Rewrite the part of the material that opens with the line containing "This screenshot has" and closes with the line containing "Image resolution: width=1105", swapping "sale price" for "discounted price" and keeping everything else the same. Leave out the pictures.

:: SUPPLIED MATERIAL ::
- - -
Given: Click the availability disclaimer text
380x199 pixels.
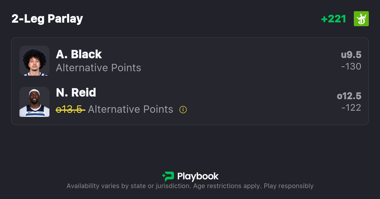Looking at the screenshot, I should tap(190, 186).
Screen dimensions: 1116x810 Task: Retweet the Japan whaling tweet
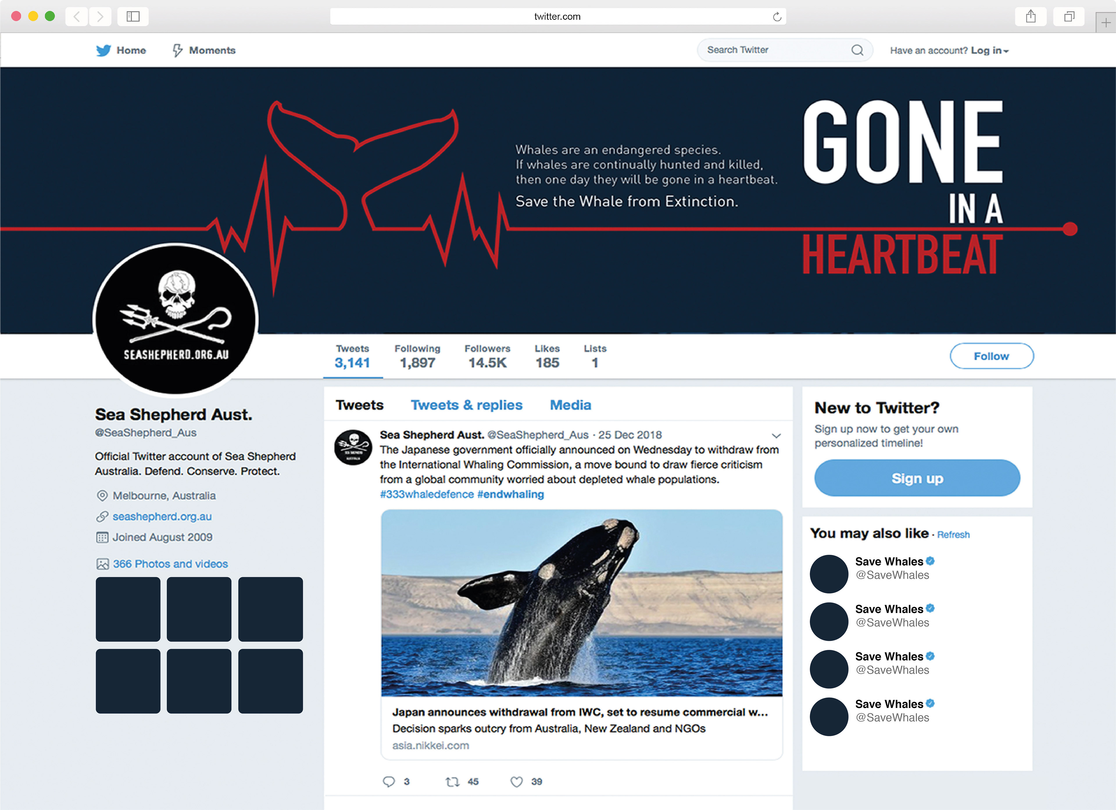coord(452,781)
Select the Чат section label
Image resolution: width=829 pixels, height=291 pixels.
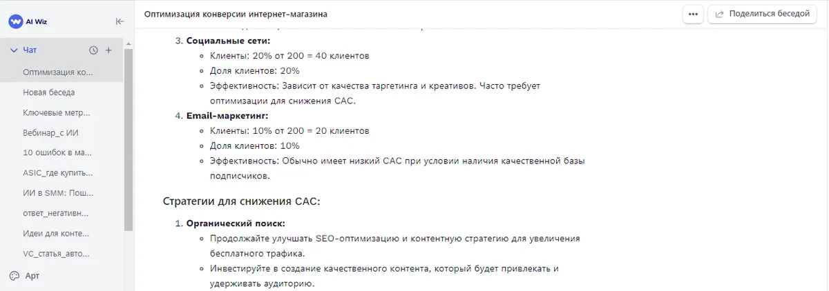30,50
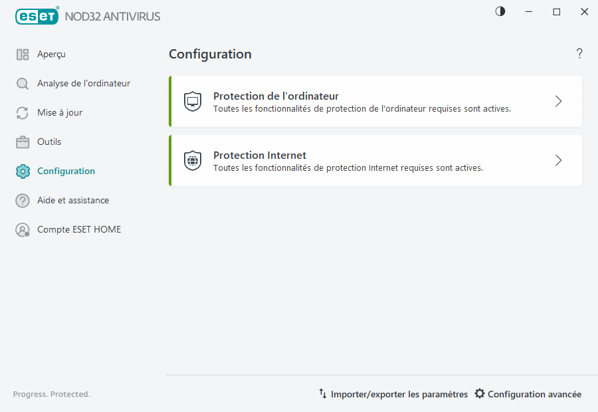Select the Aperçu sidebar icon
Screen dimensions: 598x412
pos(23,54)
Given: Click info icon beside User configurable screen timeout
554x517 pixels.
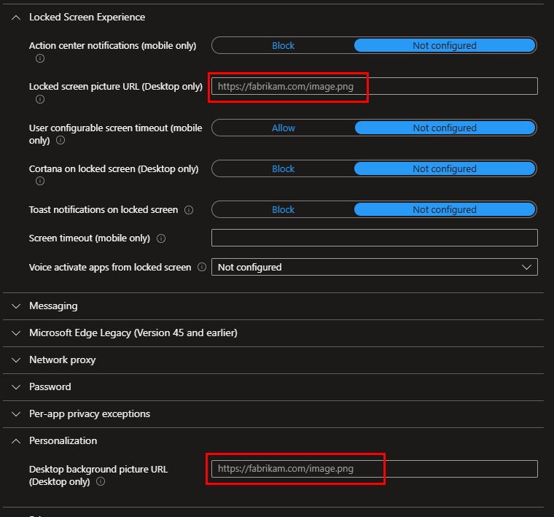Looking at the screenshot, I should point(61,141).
- - -
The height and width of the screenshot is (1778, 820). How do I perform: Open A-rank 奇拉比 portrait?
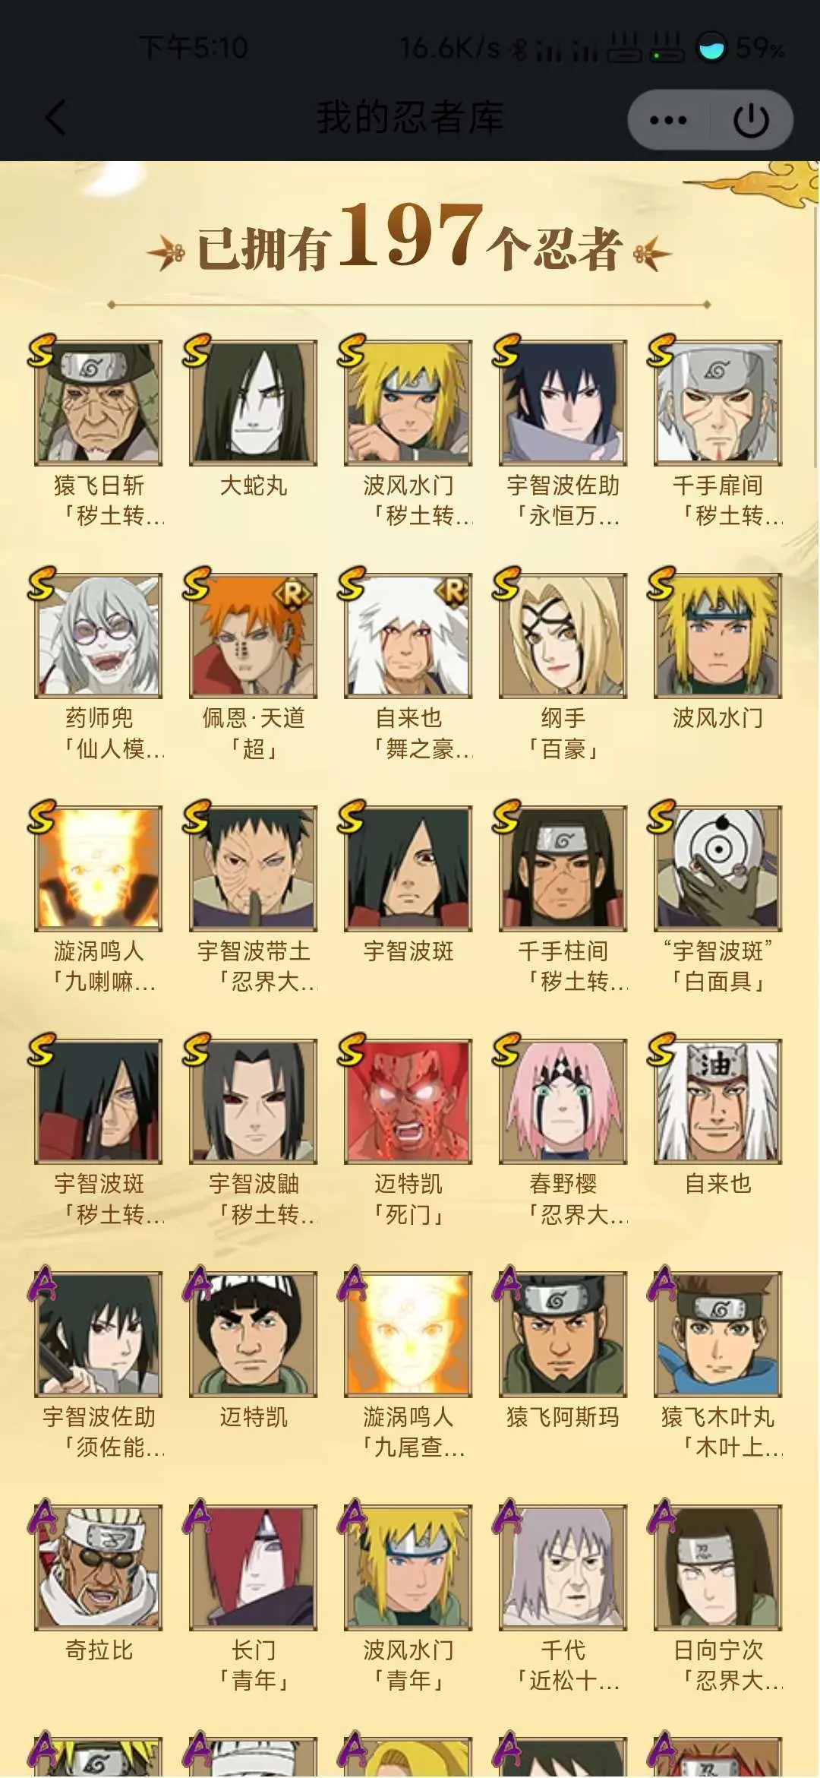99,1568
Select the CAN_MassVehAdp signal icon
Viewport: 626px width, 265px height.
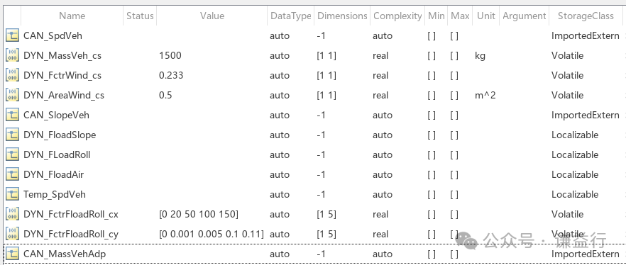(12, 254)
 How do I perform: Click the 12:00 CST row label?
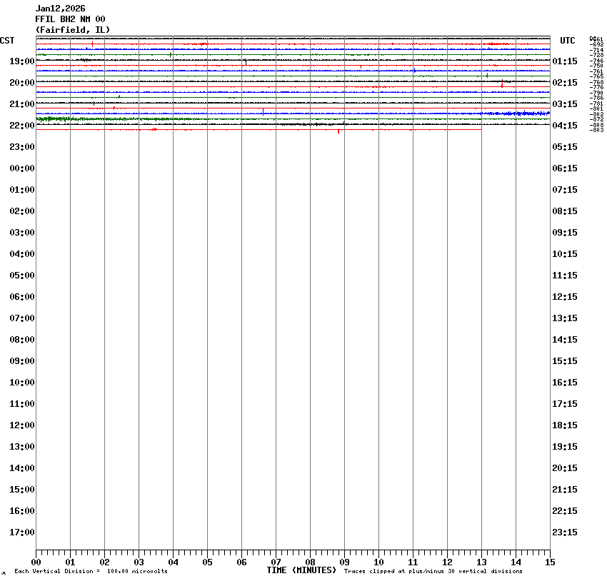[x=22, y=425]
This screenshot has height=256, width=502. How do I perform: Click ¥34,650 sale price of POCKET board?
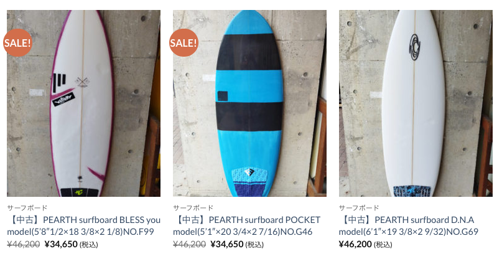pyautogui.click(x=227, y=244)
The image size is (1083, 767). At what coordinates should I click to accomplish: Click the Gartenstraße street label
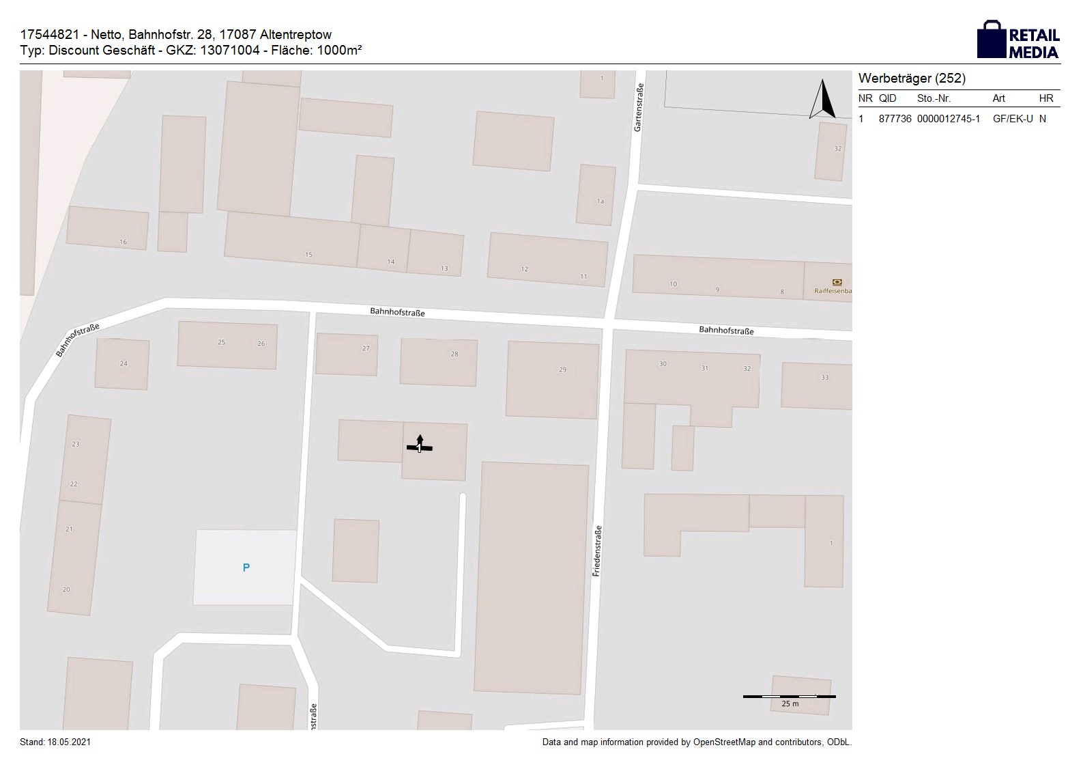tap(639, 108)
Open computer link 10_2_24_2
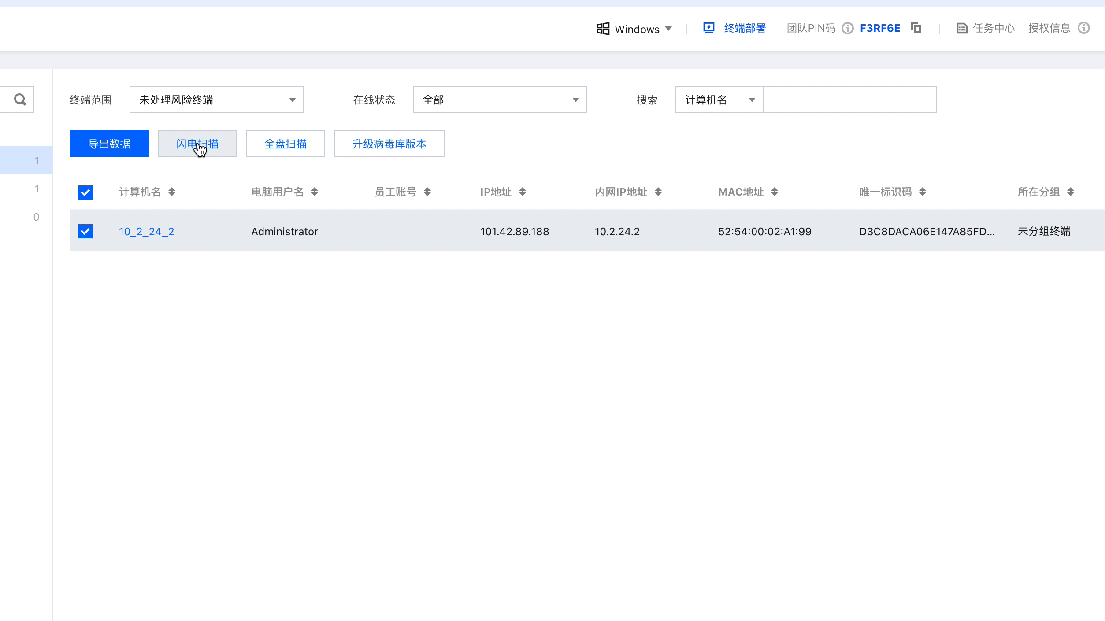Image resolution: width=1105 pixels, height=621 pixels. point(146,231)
- - -
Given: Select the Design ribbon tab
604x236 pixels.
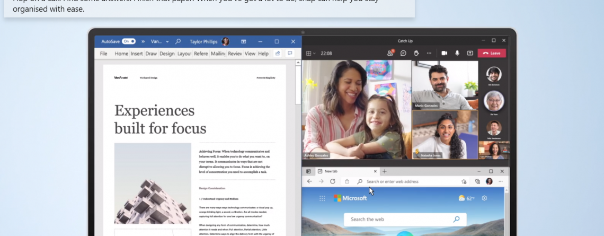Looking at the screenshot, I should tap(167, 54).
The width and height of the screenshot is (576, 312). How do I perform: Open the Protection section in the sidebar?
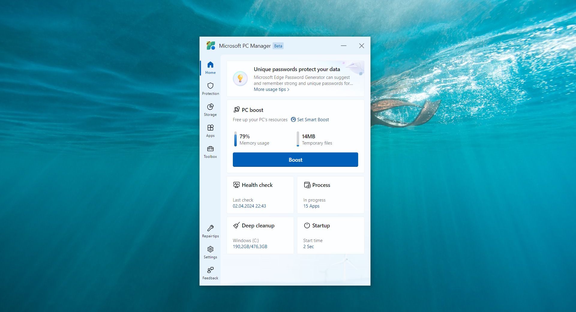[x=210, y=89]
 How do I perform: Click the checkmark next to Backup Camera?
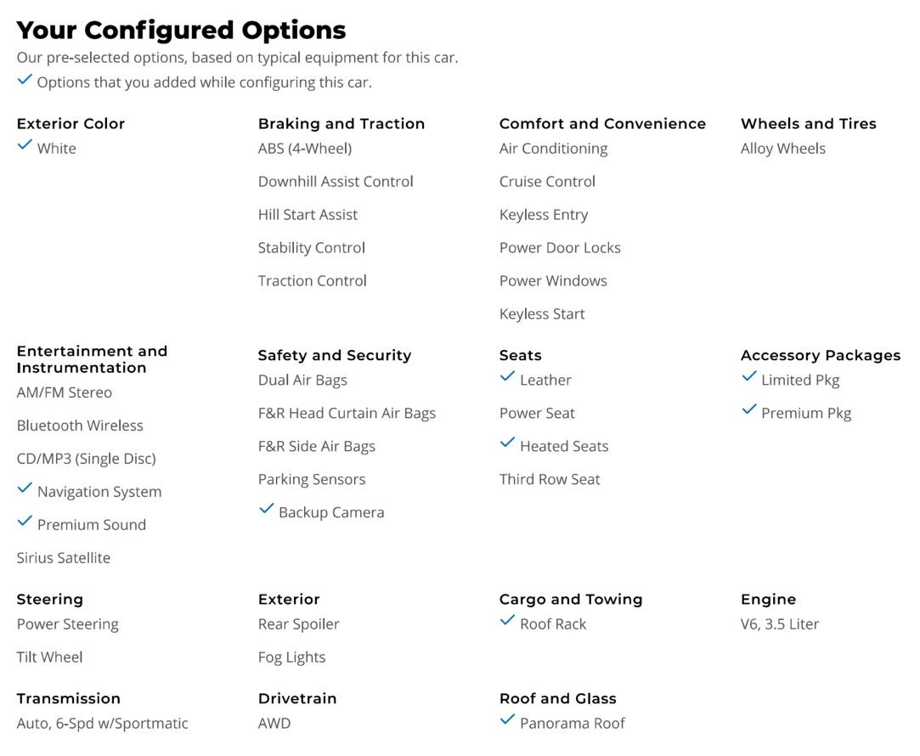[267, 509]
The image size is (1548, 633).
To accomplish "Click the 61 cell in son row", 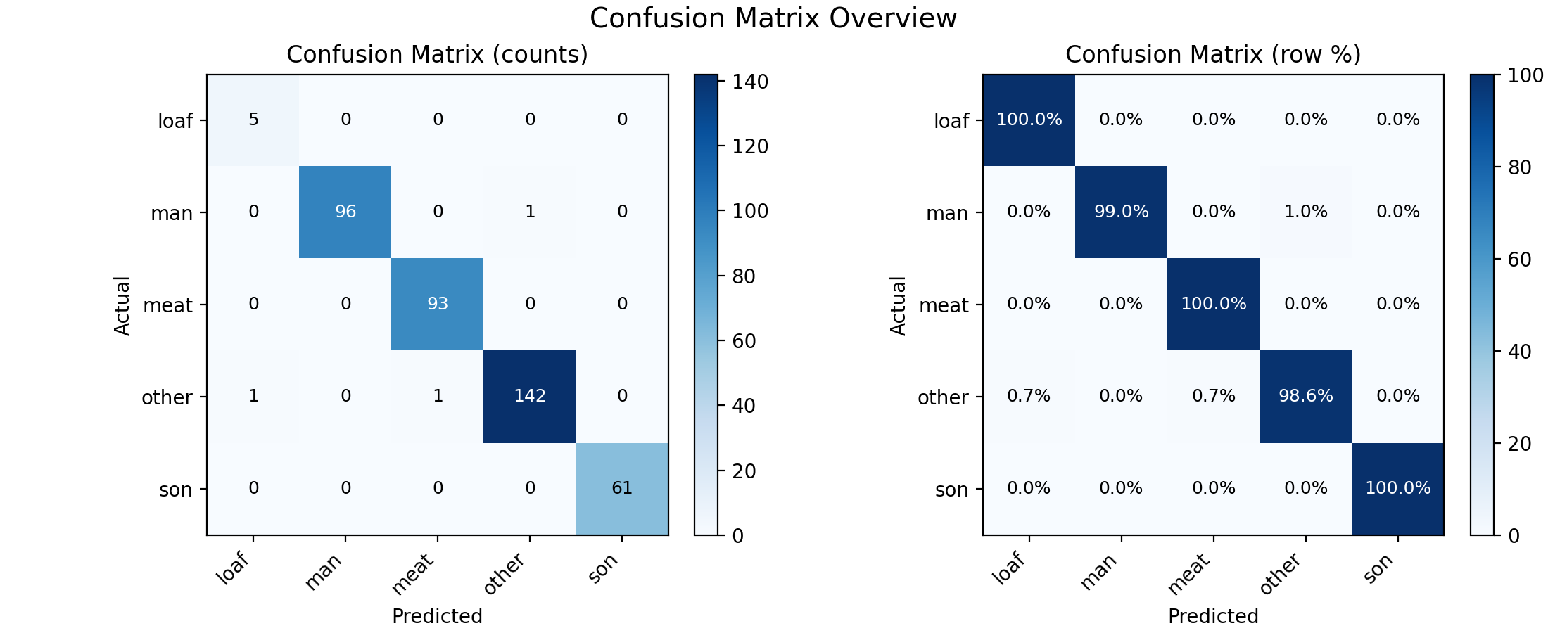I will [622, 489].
- - -
:: WRITTEN ANSWER ::
This screenshot has height=256, width=502. How do I perform: Click ¥34,650 discounted price of POCKET board?
pyautogui.click(x=227, y=244)
The image size is (1083, 767). At what coordinates should I click to accomplish: Click the Gartenstraße street label
tap(639, 108)
Open computer link 10_2_24_2
Image resolution: width=1105 pixels, height=621 pixels. point(146,231)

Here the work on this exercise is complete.